Daftar Produk yang Wajib Ditingkatkan Impornya dari AS:
- Apel: Indonesia wajib mengimpor apel asal AS lebih dari 26 ribu metrik ton per tahun.
- Daging Sapi dan Produk Daging Sapi: Kewajiban impor untuk produk ini mencapai lebih dari 50 ribu metrik ton per tahun.
- Buah Citrus: Impor buah sitrus asal Amerika Serikat harus melebihi 3.000 metrik ton per tahun.
- Jagung: Indonesia wajib mengimpor jagung asal AS lebih dari 100 ribu metrik ton per tahun.
- Tepung Gluten Jagung: Impor tepung gluten jagung dari AS harus melampaui 150 ribu metrik ton per tahun.
- Kapas (Jangka Panjang): Setelah berjalan lima tahun, Indonesia wajib mengimpor kapas asal AS lebih dari 150 ribu metrik ton per tahun.
- Etanol: Volume impor etanol asal AS yang wajib dipenuhi adalah lebih dari 1.000 metrik ton per tahun.
- Anggur Segar: Indonesia harus mengimpor anggur segar asal AS lebih dari 5.000 metrik ton per tahun.
- Beras: Kewajiban impor beras asal AS adalah lebih dari 1.000 metrik ton per tahun.
- Kedelai (Jangka Panjang): Setelah berjalan lima tahun, Indonesia wajib mengimpor kedelai asal AS lebih dari 3,5 juta metrik ton per tahun.
- Kedelai Olahan (Jangka Panjang): Komitmen impor kedelai olahan dari AS adalah lebih dari 200 ribu metrik ton per tahun setelah berjalan lima tahun.
- Gandum (Jangka Panjang): Setelah berjalan lima tahun, Indonesia wajib mengimpor gandum asal AS lebih dari 1,3 juta metrik ton per tahun.

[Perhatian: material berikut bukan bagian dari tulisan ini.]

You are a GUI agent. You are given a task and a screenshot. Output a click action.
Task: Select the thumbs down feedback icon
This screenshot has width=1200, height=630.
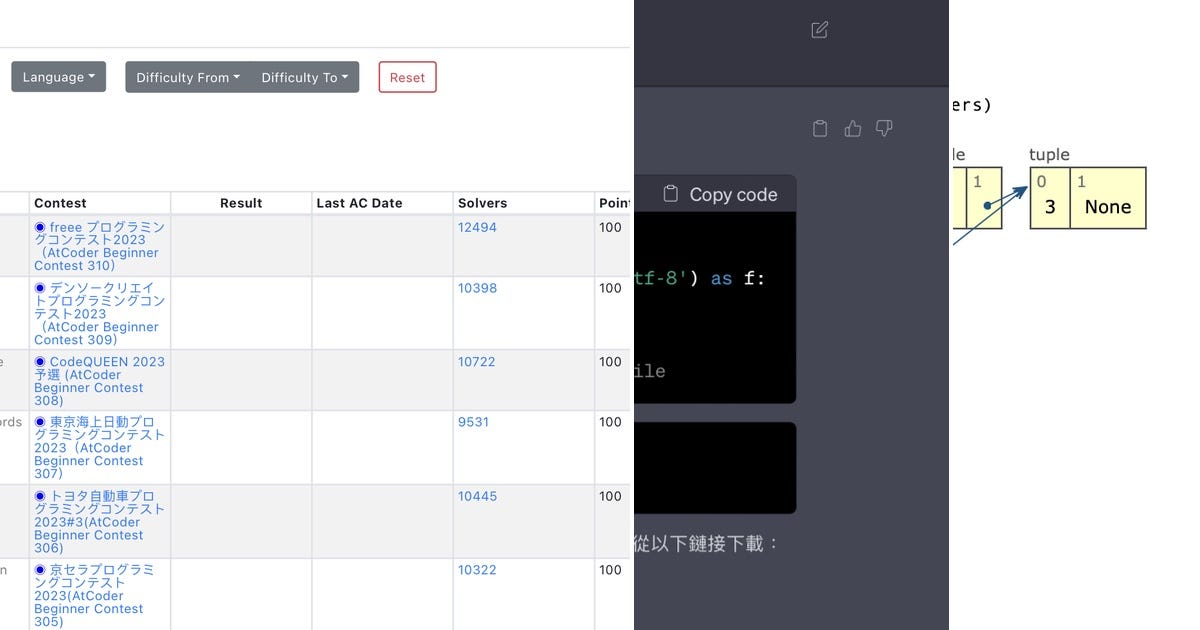pyautogui.click(x=884, y=128)
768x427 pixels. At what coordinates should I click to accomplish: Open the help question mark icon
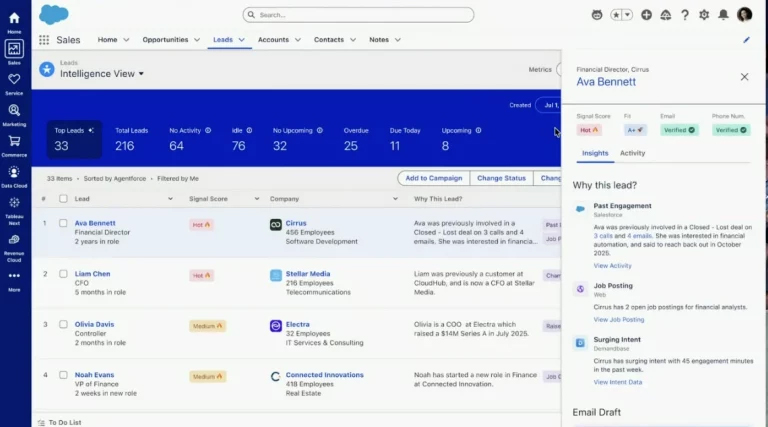click(685, 15)
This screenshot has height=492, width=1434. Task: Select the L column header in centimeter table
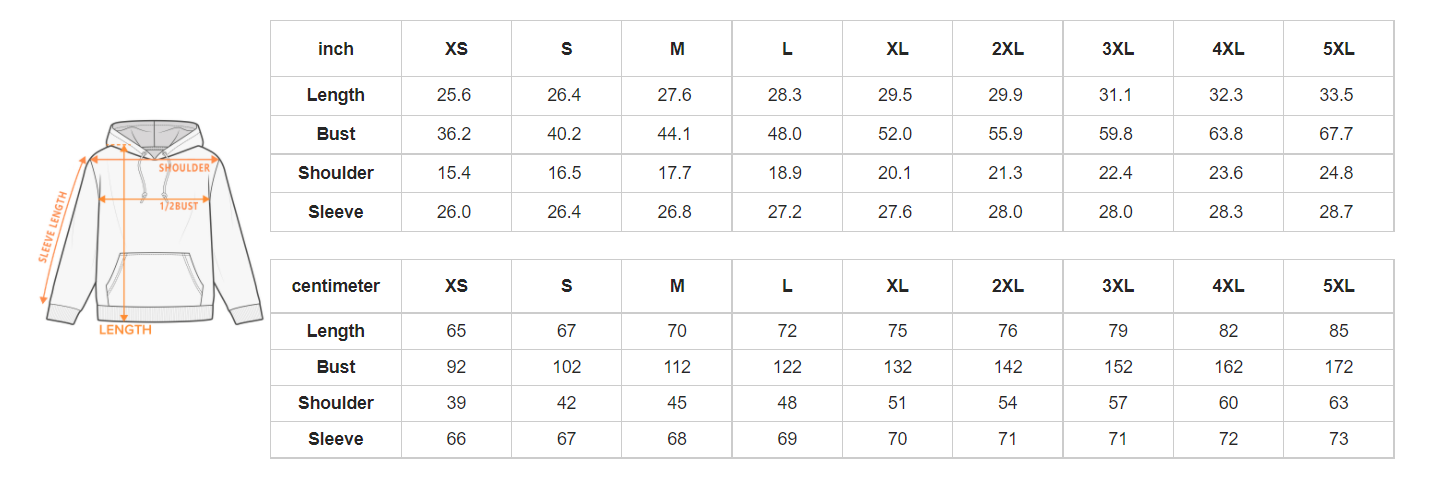pyautogui.click(x=787, y=286)
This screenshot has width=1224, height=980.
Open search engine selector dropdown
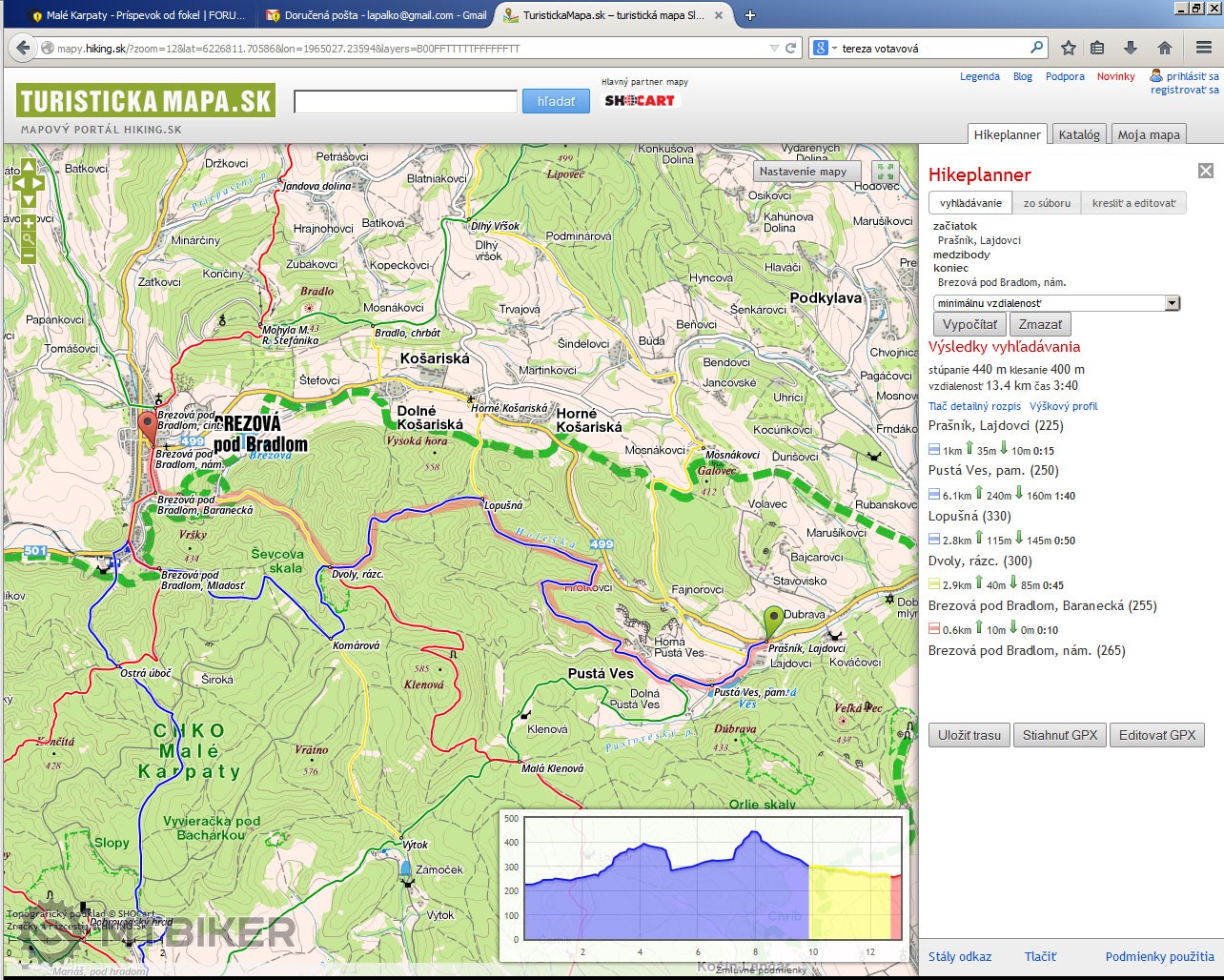pos(825,48)
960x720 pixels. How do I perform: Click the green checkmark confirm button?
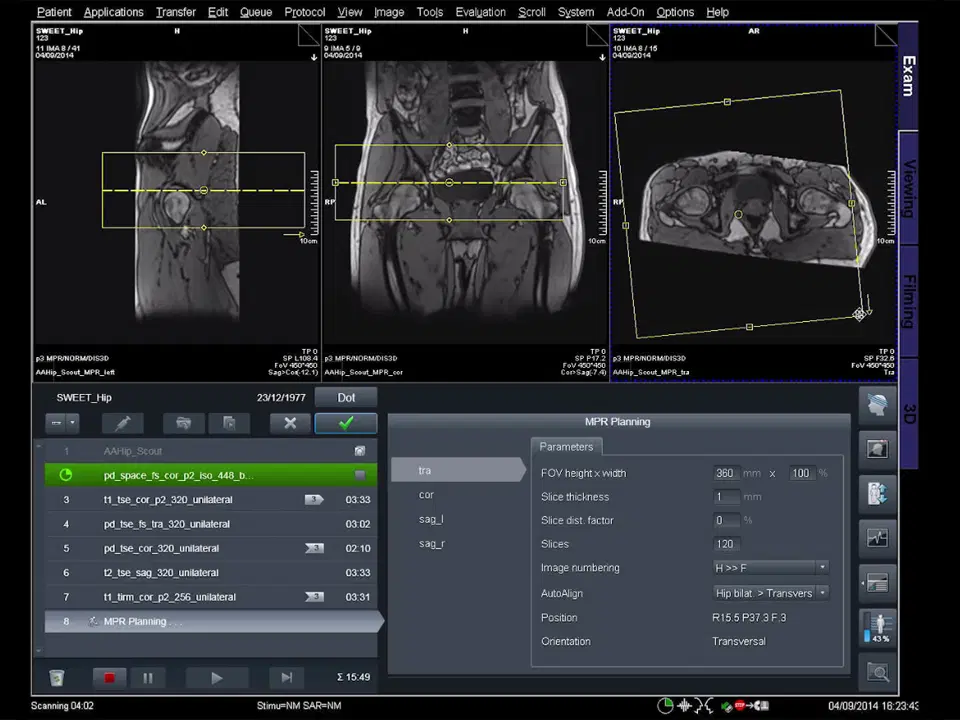coord(345,423)
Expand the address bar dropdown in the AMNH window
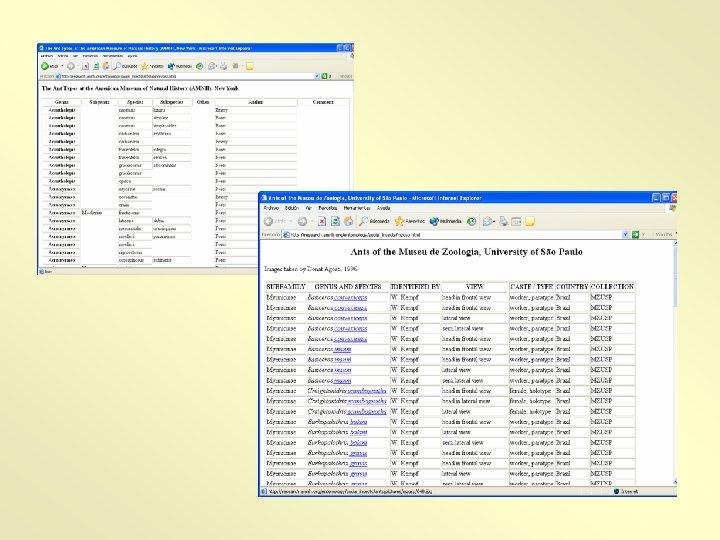Viewport: 720px width, 540px height. pos(318,75)
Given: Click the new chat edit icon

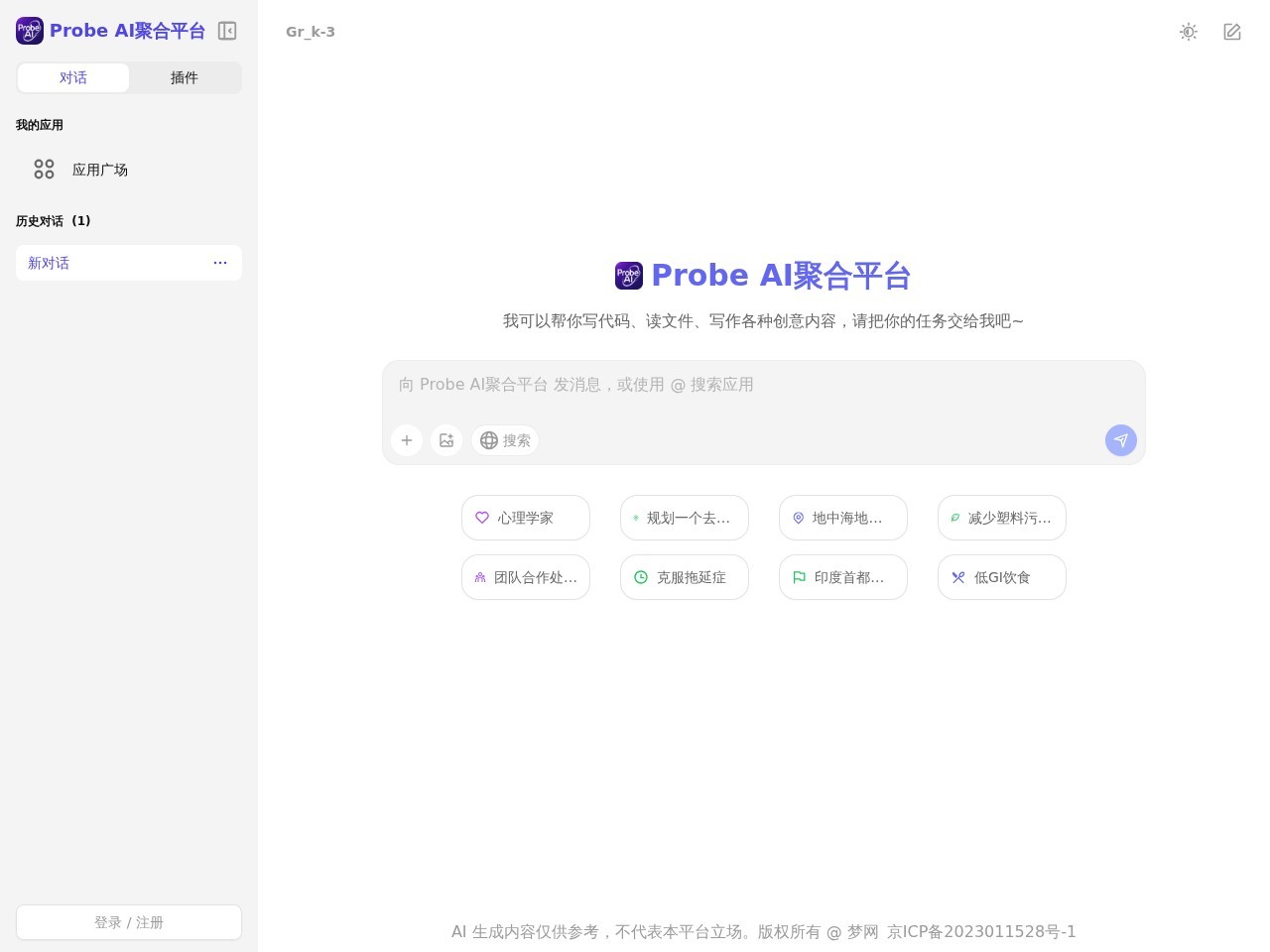Looking at the screenshot, I should coord(1232,32).
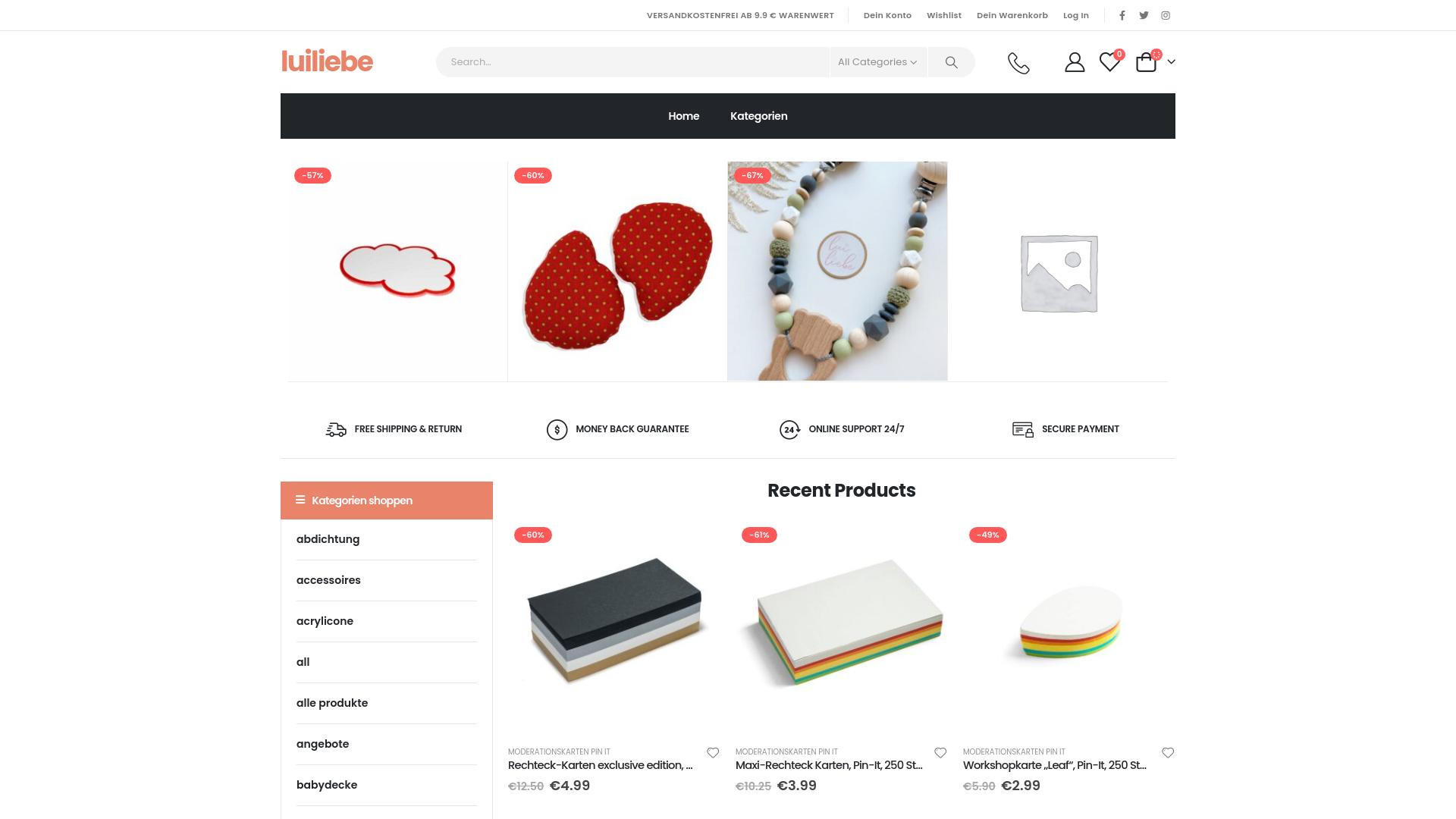Screen dimensions: 1456x819
Task: Add Rechteck-Karten exclusive edition to wishlist
Action: [713, 753]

Peningkatan volume impor ini berlaku untuk periode waktu tertentu, dengan beberapa komoditas memiliki target yang berlaku setelah lima tahun berjalan. Hal ini menandakan adanya komitmen jangka panjang dalam hubungan dagang antara kedua negara.
Fleksibilitas dalam Pelaksanaan Komitmen
Meskipun terdapat kewajiban yang jelas mengenai volume impor, dokumen ART juga menyertakan klausul yang memberikan fleksibilitas. Poin ketiga dan terakhir dalam ketentuan tersebut menyatakan bahwa Amerika Serikat tidak akan menganggap Indonesia melanggar komitmen jika volume impor tahunan yang tercantum dalam poin kedua tidak terpenuhi.
Kondisi ini berlaku jika Amerika Serikat menilai bahwa Indonesia tidak menerapkan hambatan perdagangan yang bersifat membatasi atau mencegah impor komoditas pertanian tersebut. Dengan kata lain, selama Indonesia tidak secara sengaja menghalangi masuknya produk pertanian AS melalui kebijakan proteksionis, ketidakpenuhan volume impor spesifik tidak akan dianggap sebagai pelanggaran. Fleksibilitas ini diharapkan dapat memberikan ruang bagi Indonesia untuk menyesuaikan kebijakan impornya berdasarkan kondisi pasar domestik dan kapasitas produksi nasional, tanpa harus menghadapi sanksi perdagangan dari AS, asalkan tidak ada hambatan perdagangan yang disengaja.